Cheat-Seeking Missles

Saturday, November 04, 2006

"Can't Do" Vs. "Won't Do"

Come Tuesday, America will be thinking most about Iraq. Not the economy, not gay marriage, not even the war on terror. Not even the NoKo and Iranian nuke programs and the recent news that Saudi Arabia, Egypt and other mid-East Arab nations want to start nuke programs.

Iraq it is, in too narrow a focus for an election, but the focus nonetheless.

And what of Iraq?

In a film clip you can view at YouTube, we hear Col. Mohammed Faiq, commander of the 2nd Batallion of the Iraqi Army's First Batalion, say:
If the coalition forces left Iraq, that would be the end of Iraq. You can forget about a country called Iraq. There would be massacres in the street. No one would be able to open the doors of their houses and go outside because people would kill each other. Sunnis will kill Shi'ites and Shi'ites will kill Sunnis. The Muslim will kill the Christian and the Christian will kill the Muslim. It is very, very important that the Coalition forces stay in Iraq.
Some might say that's fine, let them fight their own war. They're the same ones who see what's going on their now as a civil war, instead of what is is: Coalition and Iraqi forces holding back a civil war.

Is Bush the man to get us through the Iraq conflict nobly and victoriously? Increasingly, it appears the answer is no. But is there anyone on the other side? Obviously, the answer is no.

What we need in the final two years of the Bush administration is a chance for him to finish stronger, which won't happen if a Dem Congress is yapping at his ankles, so that a strong leader can come in 2008 to finish the task.

Belmont Club has an essay today that put this all in the clearest context I've seen to date. Wretchard & crew have a way of doing that:
The fundamental critique of the "neocons" in the Vanity Fair article criticizing the Administration on Iraq is not that Bush went too far but that he didn't go far and decisively enough. Michael Rubin, former Pentagon Office of Special Plans and Coalition Provisional Authority staffer said "where I most blame George Bush is that through his rhetoric people trusted him, people believed him. Reformists came out of the woodwork and exposed themselves." By failing to match his rhetoric with action, Rubin adds, Bush has betrayed Iraqi reformers in a way that is "not much different from what his father did on February 15, 1991, when he called the Iraqi people to rise up, and then had second thoughts and didn't do anything once they did."

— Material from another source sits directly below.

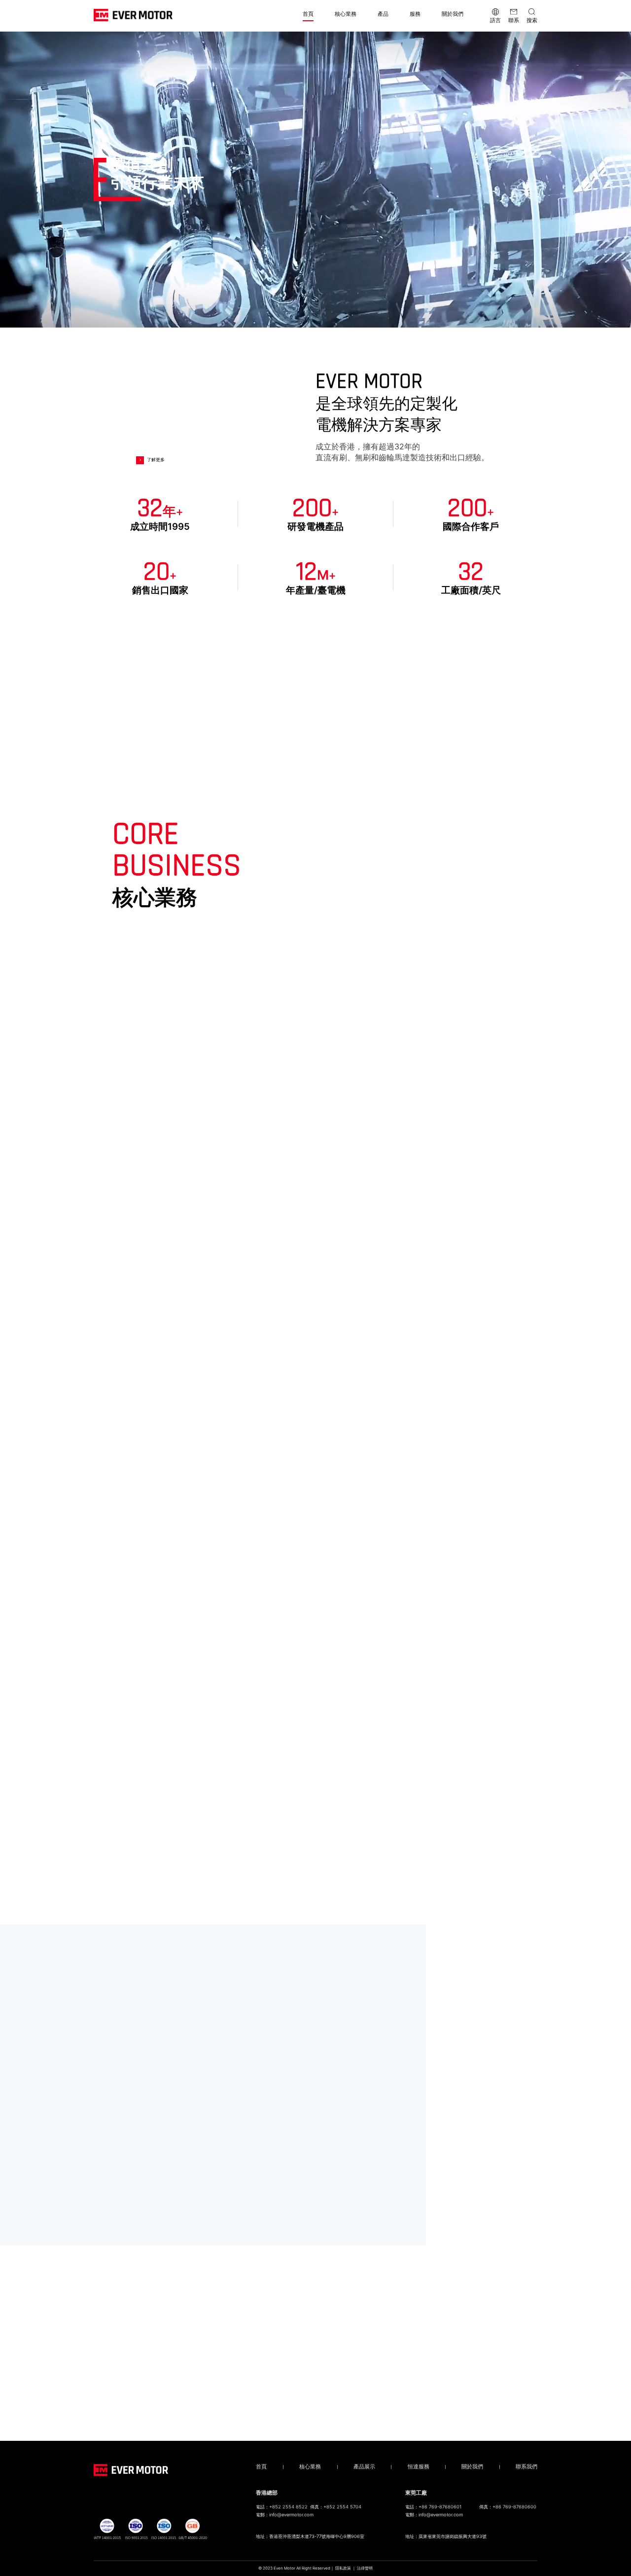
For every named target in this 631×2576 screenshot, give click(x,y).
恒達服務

We hear over and over again in the interview: It was a performance problem. Bush was right but he couldn't deliver. Kenneth Adelman is quoted as saying: "I guess that's what I would have said: that Bush's arguments are absolutely right, but you know what, you just have to put them in the drawer marked can't do. And that's very different from let's go."

The problem is that the US can't have a drawer marked "can't do". The problems of Middle Eastern nuclear arms race, North Korean belligerence, the problems in Iraq and terrorist threats can't be labeled "can't do". If the US political system hasn't found a way to solve those problems under the current administration then it has to find another way under a different administration. But if the choice is between an adminstration which "can't do" and an administration in waiting that "won't do" then the options for the future are threadbare indeed.
The Dem platform of redeployment is a position of "won't do."

And as we view Iran's nuke program, see the documents from Saddam's nuke program, and watch as other Arab states say the last thing they want is to be the only Arab nation without nukes, we know that we can't do "won't do," we can't do Nancy and Howie and Harry.